#### What is expected:
Copy the stretch of items from the line containing "Task: Click the ADU axis unit label" through the end of the items, requests included, and multiply each coordinate in the answers by 1.25, rounding to whole numbers with halves going up. Leave the pictures out of your answer.

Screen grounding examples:
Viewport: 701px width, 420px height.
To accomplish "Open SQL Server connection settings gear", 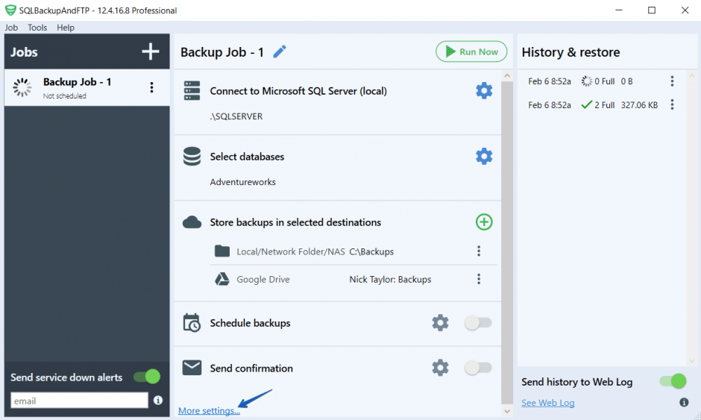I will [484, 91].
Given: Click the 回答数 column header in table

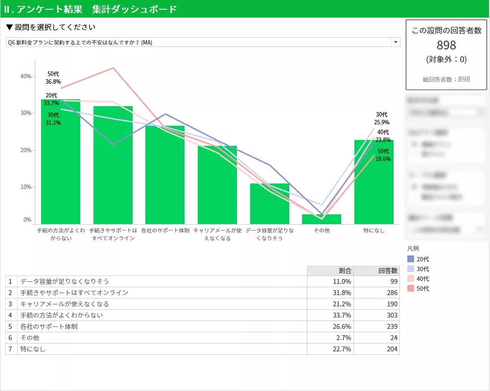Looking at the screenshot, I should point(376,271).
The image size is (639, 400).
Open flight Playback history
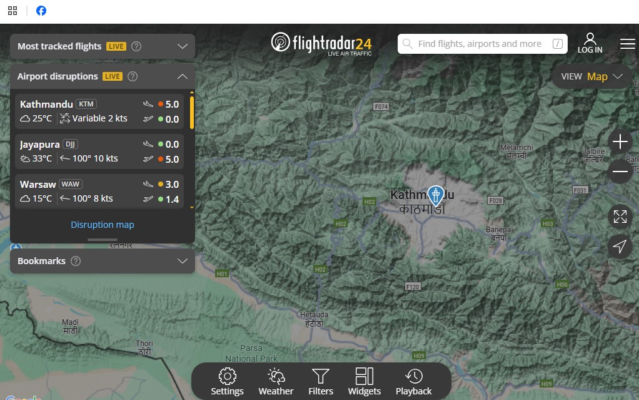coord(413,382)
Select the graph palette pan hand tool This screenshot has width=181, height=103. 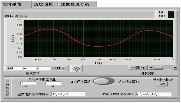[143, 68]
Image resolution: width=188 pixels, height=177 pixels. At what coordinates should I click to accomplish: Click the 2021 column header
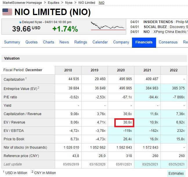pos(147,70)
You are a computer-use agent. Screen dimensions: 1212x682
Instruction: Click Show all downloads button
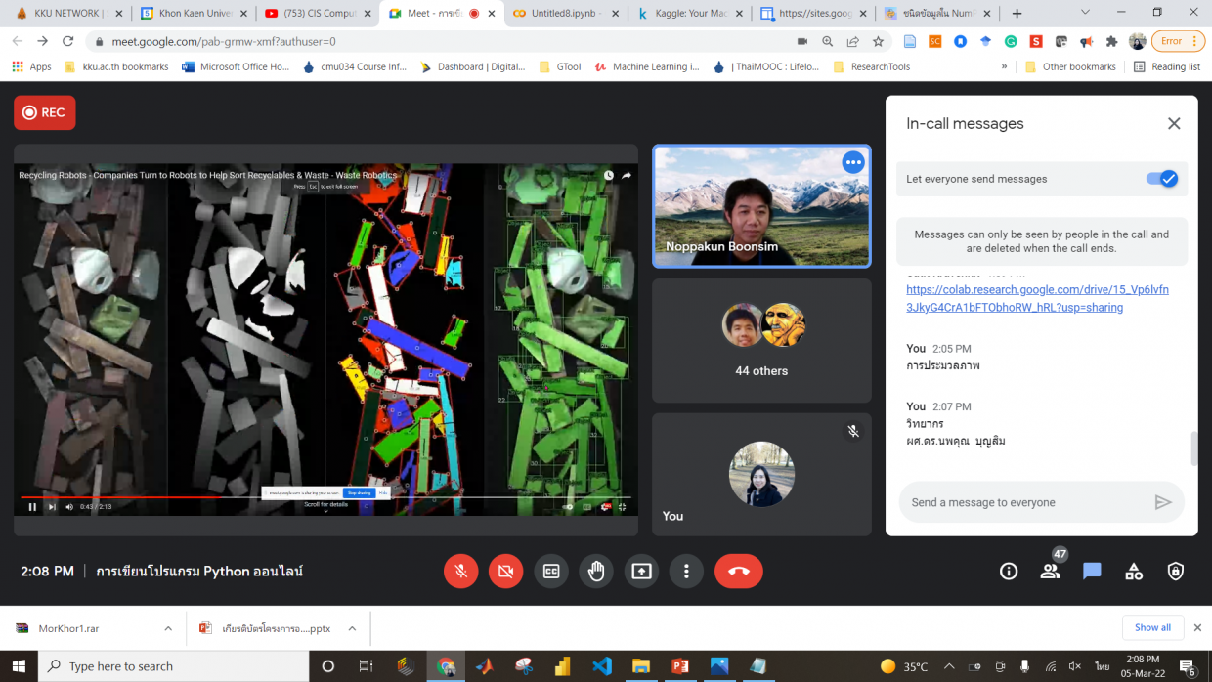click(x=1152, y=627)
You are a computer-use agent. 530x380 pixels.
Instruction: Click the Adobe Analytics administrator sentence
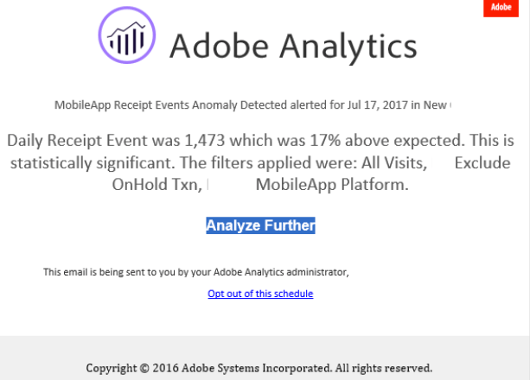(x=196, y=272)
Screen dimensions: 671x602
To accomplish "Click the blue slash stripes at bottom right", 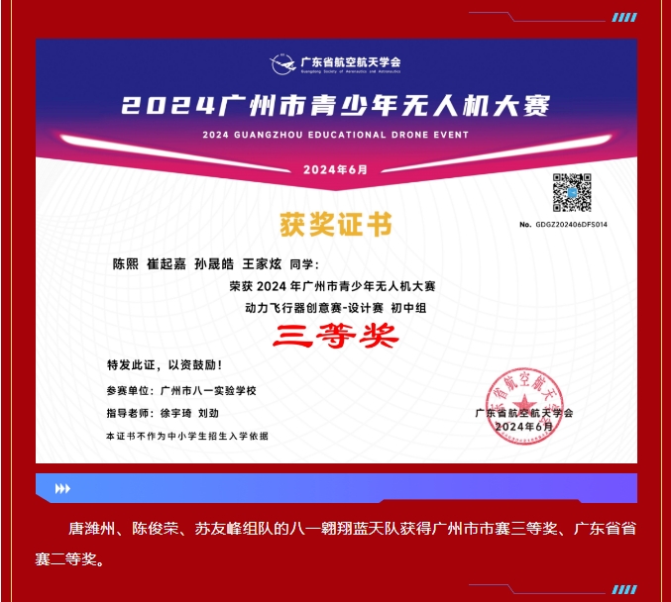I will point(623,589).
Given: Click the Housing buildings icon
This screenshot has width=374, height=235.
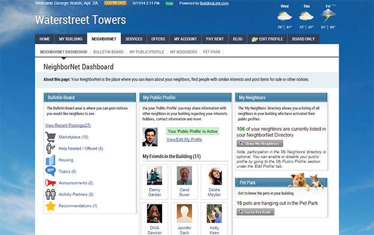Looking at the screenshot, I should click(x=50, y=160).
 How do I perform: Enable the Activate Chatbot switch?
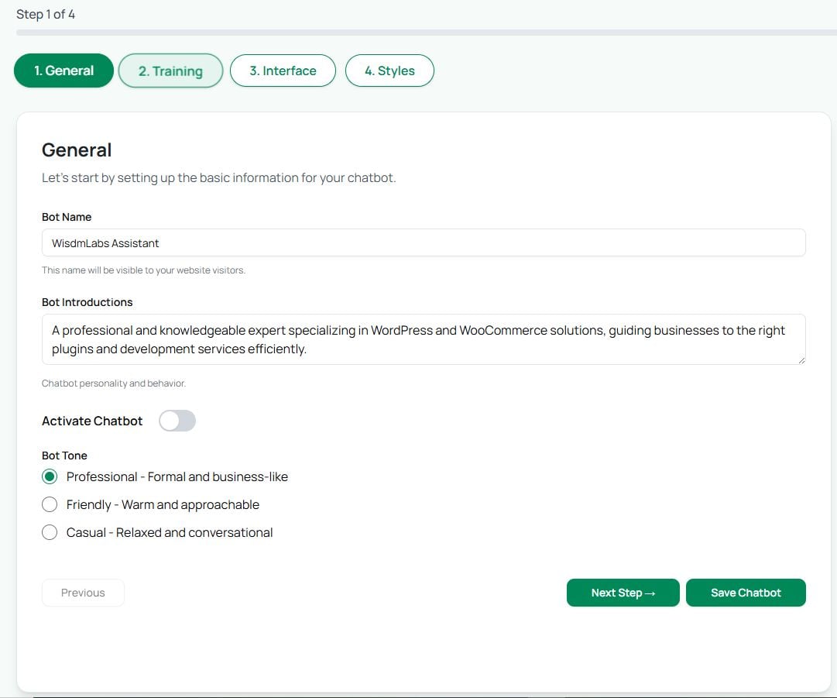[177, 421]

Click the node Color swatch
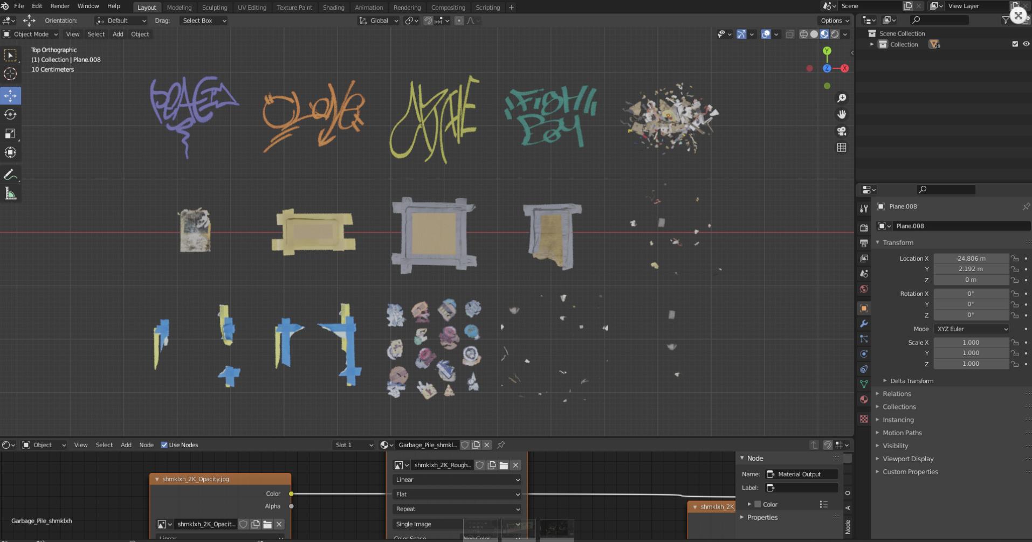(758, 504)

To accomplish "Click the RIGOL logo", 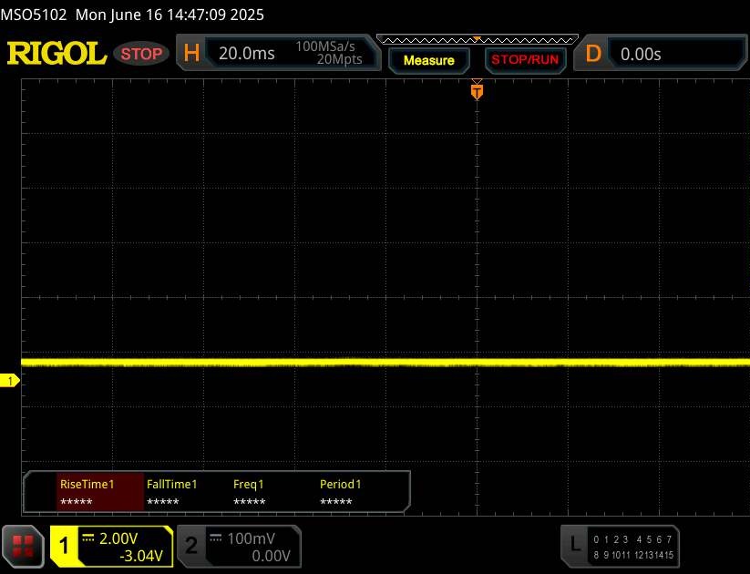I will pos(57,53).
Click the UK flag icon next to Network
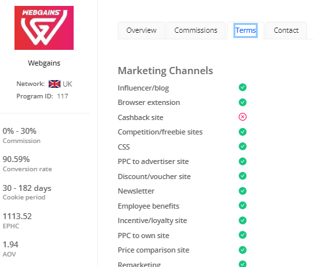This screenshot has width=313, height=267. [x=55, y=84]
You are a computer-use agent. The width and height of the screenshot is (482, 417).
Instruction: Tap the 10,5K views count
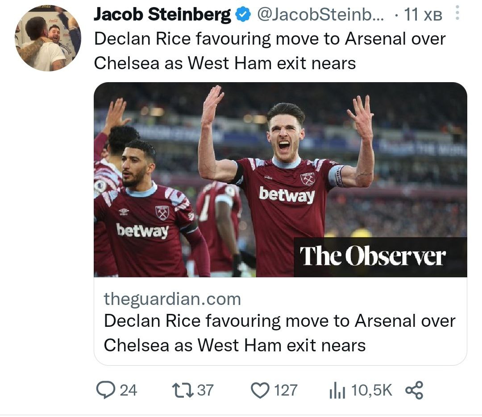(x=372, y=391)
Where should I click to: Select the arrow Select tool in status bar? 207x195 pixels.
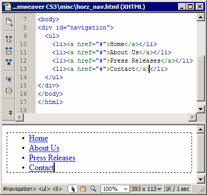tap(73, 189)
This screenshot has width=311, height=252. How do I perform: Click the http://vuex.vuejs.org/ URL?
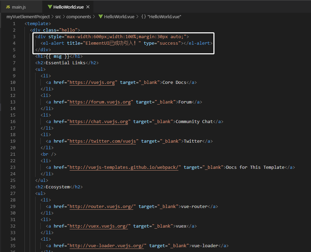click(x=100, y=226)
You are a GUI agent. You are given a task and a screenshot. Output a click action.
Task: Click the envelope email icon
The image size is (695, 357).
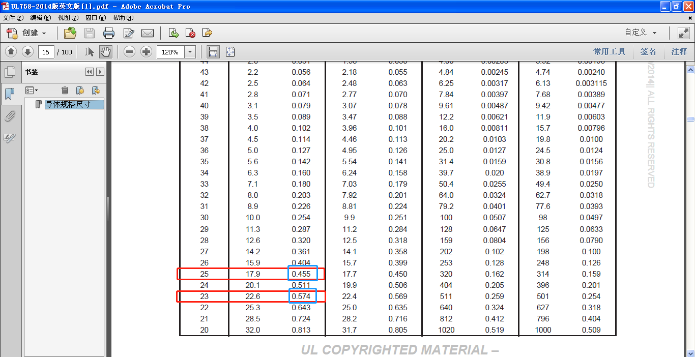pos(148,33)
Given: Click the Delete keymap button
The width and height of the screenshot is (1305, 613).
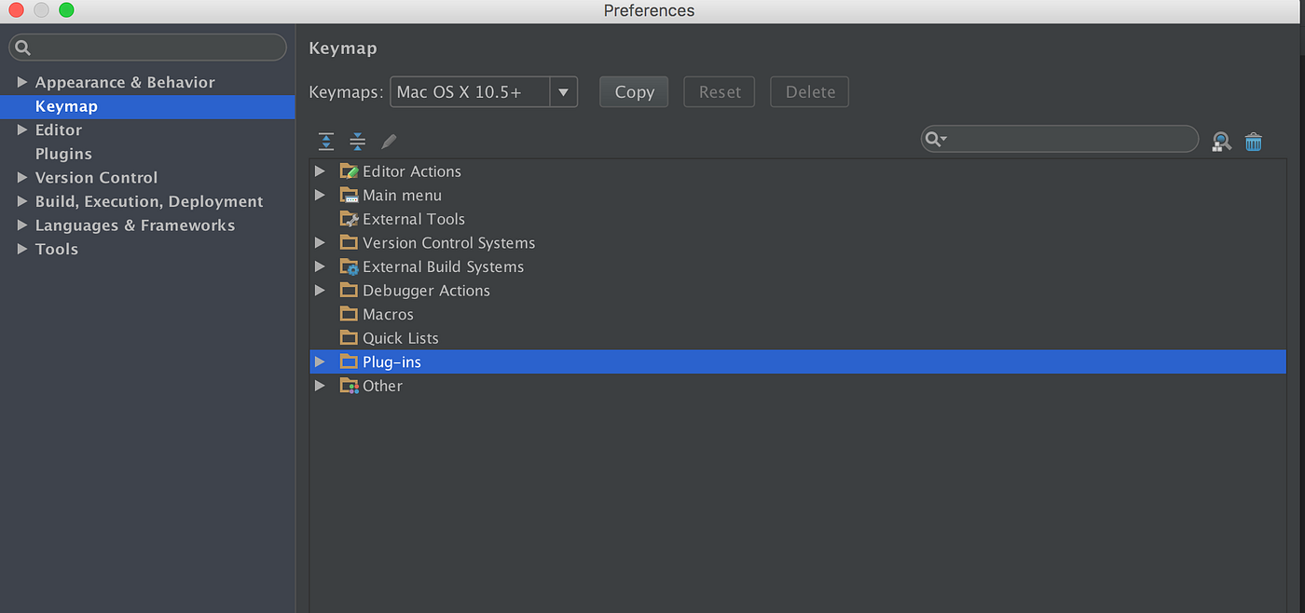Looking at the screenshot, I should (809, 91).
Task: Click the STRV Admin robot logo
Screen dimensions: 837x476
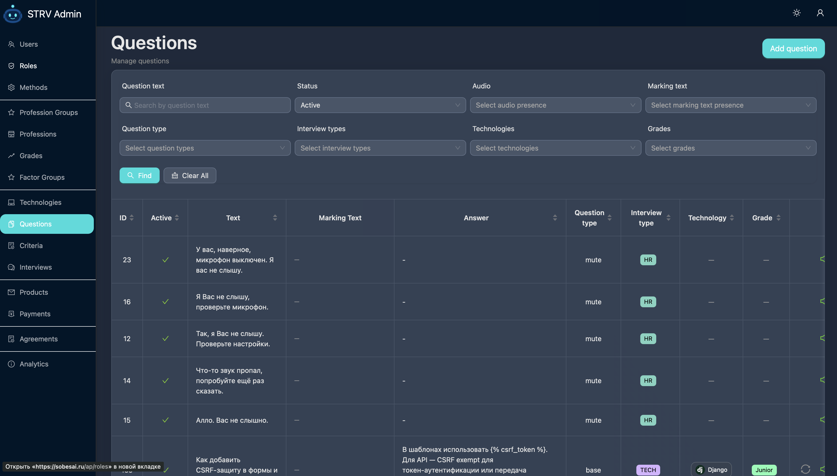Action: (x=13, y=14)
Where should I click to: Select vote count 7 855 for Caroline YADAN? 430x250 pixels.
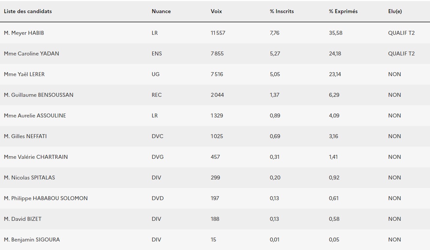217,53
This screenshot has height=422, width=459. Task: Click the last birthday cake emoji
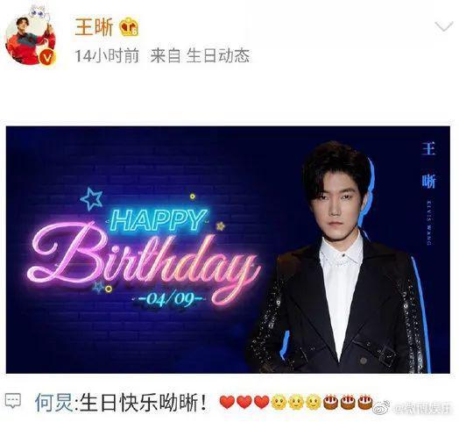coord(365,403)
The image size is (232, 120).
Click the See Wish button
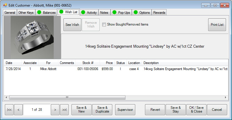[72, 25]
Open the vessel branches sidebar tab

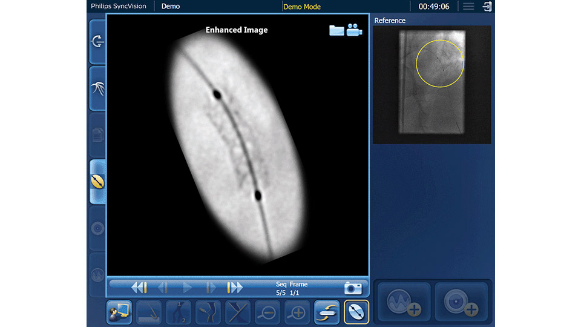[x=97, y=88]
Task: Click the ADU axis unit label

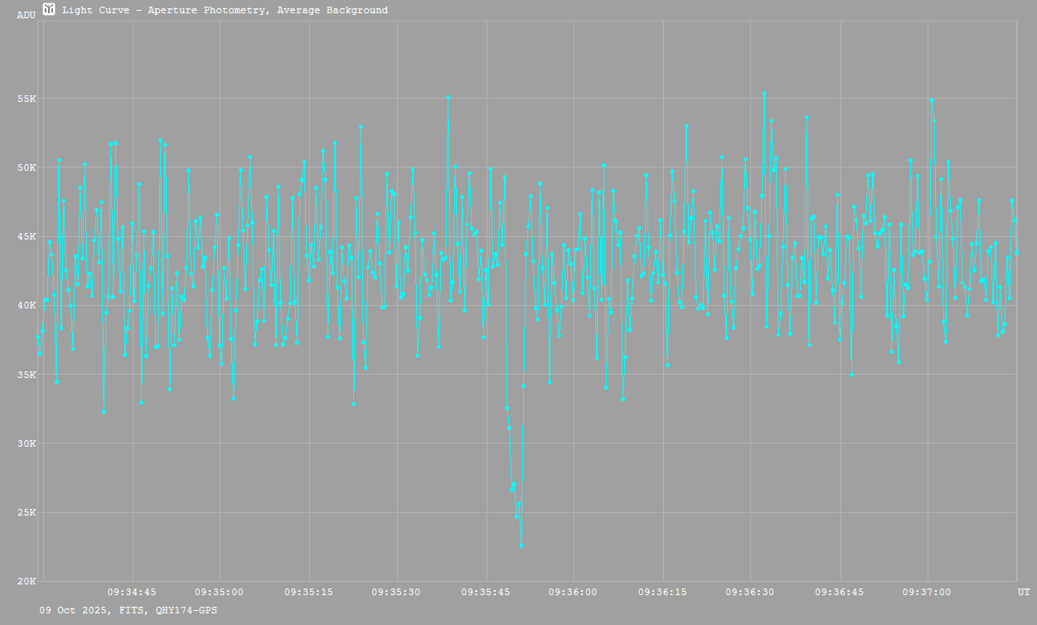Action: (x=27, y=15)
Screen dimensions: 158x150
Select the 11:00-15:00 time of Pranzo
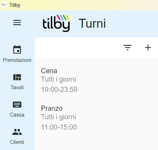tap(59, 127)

#### Reply to the exercise:
Task: Click the ADU axis unit label

Action: (x=34, y=19)
Screen dimensions: 158x150
Select the 11:00-15:00 time of Pranzo
tap(74, 159)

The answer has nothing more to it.